'''

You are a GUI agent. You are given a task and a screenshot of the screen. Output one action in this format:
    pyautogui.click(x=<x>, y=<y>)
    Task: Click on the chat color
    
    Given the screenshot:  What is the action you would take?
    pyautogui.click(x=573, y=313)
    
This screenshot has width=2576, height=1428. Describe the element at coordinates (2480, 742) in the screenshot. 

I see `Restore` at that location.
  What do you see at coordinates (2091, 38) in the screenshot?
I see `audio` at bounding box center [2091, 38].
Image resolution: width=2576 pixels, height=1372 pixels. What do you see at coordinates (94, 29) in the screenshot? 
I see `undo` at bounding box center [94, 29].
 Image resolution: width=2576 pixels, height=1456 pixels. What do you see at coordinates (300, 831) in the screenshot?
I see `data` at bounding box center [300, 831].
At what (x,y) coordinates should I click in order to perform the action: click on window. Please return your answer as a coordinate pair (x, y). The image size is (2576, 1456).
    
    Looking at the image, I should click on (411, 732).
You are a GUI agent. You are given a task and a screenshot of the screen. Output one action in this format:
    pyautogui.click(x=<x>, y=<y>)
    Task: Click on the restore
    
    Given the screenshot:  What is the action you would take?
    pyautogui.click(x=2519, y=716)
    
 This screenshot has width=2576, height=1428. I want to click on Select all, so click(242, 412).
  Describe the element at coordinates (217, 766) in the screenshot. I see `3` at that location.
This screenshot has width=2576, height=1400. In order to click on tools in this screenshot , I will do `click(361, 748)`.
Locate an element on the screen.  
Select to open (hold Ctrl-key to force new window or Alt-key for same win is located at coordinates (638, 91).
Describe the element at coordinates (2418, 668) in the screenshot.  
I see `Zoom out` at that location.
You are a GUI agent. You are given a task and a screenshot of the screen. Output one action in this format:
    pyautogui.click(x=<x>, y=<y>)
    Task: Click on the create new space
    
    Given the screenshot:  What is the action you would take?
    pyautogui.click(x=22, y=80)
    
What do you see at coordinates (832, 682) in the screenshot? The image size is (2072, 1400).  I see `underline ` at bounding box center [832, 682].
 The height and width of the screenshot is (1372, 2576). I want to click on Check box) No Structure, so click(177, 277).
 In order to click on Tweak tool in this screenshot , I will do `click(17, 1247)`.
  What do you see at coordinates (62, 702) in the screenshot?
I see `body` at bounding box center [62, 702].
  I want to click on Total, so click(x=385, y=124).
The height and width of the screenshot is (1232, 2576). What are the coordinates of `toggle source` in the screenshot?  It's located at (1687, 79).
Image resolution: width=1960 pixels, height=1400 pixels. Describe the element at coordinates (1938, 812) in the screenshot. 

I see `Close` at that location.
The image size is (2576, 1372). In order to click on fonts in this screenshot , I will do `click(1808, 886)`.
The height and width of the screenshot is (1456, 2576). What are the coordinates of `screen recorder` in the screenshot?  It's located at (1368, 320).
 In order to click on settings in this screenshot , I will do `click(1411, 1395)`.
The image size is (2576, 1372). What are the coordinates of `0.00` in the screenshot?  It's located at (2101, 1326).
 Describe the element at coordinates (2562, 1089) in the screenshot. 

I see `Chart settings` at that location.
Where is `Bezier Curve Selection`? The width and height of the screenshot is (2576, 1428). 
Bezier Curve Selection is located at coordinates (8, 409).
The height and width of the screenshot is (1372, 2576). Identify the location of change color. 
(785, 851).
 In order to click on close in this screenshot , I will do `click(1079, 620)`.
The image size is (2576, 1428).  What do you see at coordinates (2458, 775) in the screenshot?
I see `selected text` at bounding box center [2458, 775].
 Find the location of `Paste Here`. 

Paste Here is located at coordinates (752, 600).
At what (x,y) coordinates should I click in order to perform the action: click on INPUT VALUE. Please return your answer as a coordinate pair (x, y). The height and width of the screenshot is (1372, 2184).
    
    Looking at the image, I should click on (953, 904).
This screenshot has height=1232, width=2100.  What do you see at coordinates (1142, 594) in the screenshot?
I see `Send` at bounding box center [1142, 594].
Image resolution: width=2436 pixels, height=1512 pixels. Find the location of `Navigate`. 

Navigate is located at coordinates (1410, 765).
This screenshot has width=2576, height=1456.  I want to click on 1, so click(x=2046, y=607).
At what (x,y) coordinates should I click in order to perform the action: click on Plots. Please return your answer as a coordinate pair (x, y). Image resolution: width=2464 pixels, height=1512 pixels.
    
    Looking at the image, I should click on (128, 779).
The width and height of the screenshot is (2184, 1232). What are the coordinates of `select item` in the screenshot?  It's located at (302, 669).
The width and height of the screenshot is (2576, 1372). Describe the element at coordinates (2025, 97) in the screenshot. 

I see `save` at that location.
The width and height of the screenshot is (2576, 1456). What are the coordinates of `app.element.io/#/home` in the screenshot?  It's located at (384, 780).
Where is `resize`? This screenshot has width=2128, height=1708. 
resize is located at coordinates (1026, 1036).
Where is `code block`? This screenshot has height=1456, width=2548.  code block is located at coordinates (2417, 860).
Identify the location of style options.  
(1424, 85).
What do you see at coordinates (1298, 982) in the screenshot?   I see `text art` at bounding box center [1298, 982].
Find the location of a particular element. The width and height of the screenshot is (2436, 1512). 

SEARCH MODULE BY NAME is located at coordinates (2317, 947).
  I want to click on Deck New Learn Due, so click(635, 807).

'''

Format the material above as a Markdown table with two columns, n for the row number and Line for the line itself, giving each nonblank line its own row and skipping blank lines.

**WRITTEN SOLUTION**
| n | Line |
|---|---|
| 1 | You are a GUI agent. You are given a task and a screenshot of the screen. Output one action in this format: |
| 2 |     pyautogui.click(x=<x>, y=<y>) |
| 3 |     Task: Click on the chat color |
| 4 |     Given the screenshot:  What is the action you would take? |
| 5 |     pyautogui.click(x=573, y=313) |
| 6 | This screenshot has width=2576, height=1428. Describe the element at coordinates (2480, 742) in the screenshot.  |
| 7 | I see `Restore` at that location. |
| 8 |   What do you see at coordinates (2091, 38) in the screenshot? |
| 9 | I see `audio` at bounding box center [2091, 38]. |
| 10 | Image resolution: width=2576 pixels, height=1372 pixels. What do you see at coordinates (94, 29) in the screenshot?  |
| 11 | I see `undo` at bounding box center [94, 29]. |
| 12 |  Image resolution: width=2576 pixels, height=1456 pixels. What do you see at coordinates (300, 831) in the screenshot? |
| 13 | I see `data` at bounding box center [300, 831]. |
| 14 | At what (x,y) coordinates should I click in order to perform the action: click on window. Please return your answer as a coordinate pair (x, y). The image size is (2576, 1456). |
| 15 |     Looking at the image, I should click on (411, 732). |
| 16 | You are a GUI agent. You are given a task and a screenshot of the screen. Output one action in this format: |
| 17 |     pyautogui.click(x=<x>, y=<y>) |
| 18 |     Task: Click on the restore |
| 19 |     Given the screenshot:  What is the action you would take? |
| 20 |     pyautogui.click(x=2519, y=716) |
| 21 |  This screenshot has width=2576, height=1428. I want to click on Select all, so click(242, 412). |
| 22 |   Describe the element at coordinates (217, 766) in the screenshot. I see `3` at that location. |
| 23 | This screenshot has width=2576, height=1400. In order to click on tools in this screenshot , I will do `click(361, 748)`. |
| 24 | Locate an element on the screen.   |
| 25 | Select to open (hold Ctrl-key to force new window or Alt-key for same win is located at coordinates (638, 91). |
| 26 | Describe the element at coordinates (2418, 668) in the screenshot.   |
| 27 | I see `Zoom out` at that location. |
| 28 | You are a GUI agent. You are given a task and a screenshot of the screen. Output one action in this format: |
| 29 |     pyautogui.click(x=<x>, y=<y>) |
| 30 |     Task: Click on the create new space |
| 31 |     Given the screenshot:  What is the action you would take? |
| 32 |     pyautogui.click(x=22, y=80) |
| 33 | What do you see at coordinates (832, 682) in the screenshot? The image size is (2072, 1400).  I see `underline ` at bounding box center [832, 682]. |
| 34 |  The height and width of the screenshot is (1372, 2576). I want to click on Check box) No Structure, so click(177, 277). |
| 35 |  In order to click on Tweak tool in this screenshot , I will do `click(17, 1247)`. |
| 36 |   What do you see at coordinates (62, 702) in the screenshot? |
| 37 | I see `body` at bounding box center [62, 702]. |
| 38 |   I want to click on Total, so click(x=385, y=124). |
| 39 | The height and width of the screenshot is (1232, 2576). What are the coordinates of `toggle source` in the screenshot?  It's located at (1687, 79). |
| 40 | Image resolution: width=1960 pixels, height=1400 pixels. Describe the element at coordinates (1938, 812) in the screenshot.  |
| 41 | I see `Close` at that location. |
| 42 | The image size is (2576, 1372). In order to click on fonts in this screenshot , I will do `click(1808, 886)`. |
| 43 | The height and width of the screenshot is (1456, 2576). What are the coordinates of `screen recorder` in the screenshot?  It's located at (1368, 320). |
| 44 |  In order to click on settings in this screenshot , I will do `click(1411, 1395)`. |
| 45 | The image size is (2576, 1372). What are the coordinates of `0.00` in the screenshot?  It's located at (2101, 1326). |
| 46 |  Describe the element at coordinates (2562, 1089) in the screenshot.  |
| 47 | I see `Chart settings` at that location. |
| 48 | Where is `Bezier Curve Selection`? The width and height of the screenshot is (2576, 1428).  |
| 49 | Bezier Curve Selection is located at coordinates (8, 409). |
| 50 | The height and width of the screenshot is (1372, 2576). Identify the location of change color.  |
| 51 | (785, 851). |
| 52 |  In order to click on close in this screenshot , I will do `click(1079, 620)`. |
| 53 | The image size is (2576, 1428).  What do you see at coordinates (2458, 775) in the screenshot? |
| 54 | I see `selected text` at bounding box center [2458, 775]. |
| 55 |  Find the location of `Paste Here`.  |
| 56 | Paste Here is located at coordinates (752, 600). |
| 57 | At what (x,y) coordinates should I click in order to perform the action: click on INPUT VALUE. Please return your answer as a coordinate pair (x, y). The height and width of the screenshot is (1372, 2184). |
| 58 |     Looking at the image, I should click on (953, 904). |
| 59 | This screenshot has height=1232, width=2100.  What do you see at coordinates (1142, 594) in the screenshot? |
| 60 | I see `Send` at bounding box center [1142, 594]. |
| 61 | Image resolution: width=2436 pixels, height=1512 pixels. Find the location of `Navigate`.  |
| 62 | Navigate is located at coordinates (1410, 765). |
| 63 | This screenshot has width=2576, height=1456.  I want to click on 1, so click(x=2046, y=607). |
| 64 | At what (x,y) coordinates should I click in order to perform the action: click on Plots. Please return your answer as a coordinate pair (x, y). Image resolution: width=2464 pixels, height=1512 pixels. |
| 65 |     Looking at the image, I should click on (128, 779). |
| 66 | The width and height of the screenshot is (2184, 1232). What are the coordinates of `select item` in the screenshot?  It's located at (302, 669). |
| 67 | The width and height of the screenshot is (2576, 1372). Describe the element at coordinates (2025, 97) in the screenshot.  |
| 68 | I see `save` at that location. |
| 69 | The width and height of the screenshot is (2576, 1456). What are the coordinates of `app.element.io/#/home` in the screenshot?  It's located at (384, 780). |
| 70 | Where is `resize`? This screenshot has width=2128, height=1708.  |
| 71 | resize is located at coordinates (1026, 1036). |
| 72 | Where is `code block`? This screenshot has height=1456, width=2548.  code block is located at coordinates (2417, 860). |
| 73 | Identify the location of style options.   |
| 74 | (1424, 85). |
| 75 | What do you see at coordinates (1298, 982) in the screenshot?   I see `text art` at bounding box center [1298, 982]. |
| 76 | Find the location of a particular element. The width and height of the screenshot is (2436, 1512).  |
| 77 | SEARCH MODULE BY NAME is located at coordinates (2317, 947). |
| 78 |   I want to click on Deck New Learn Due, so click(635, 807). |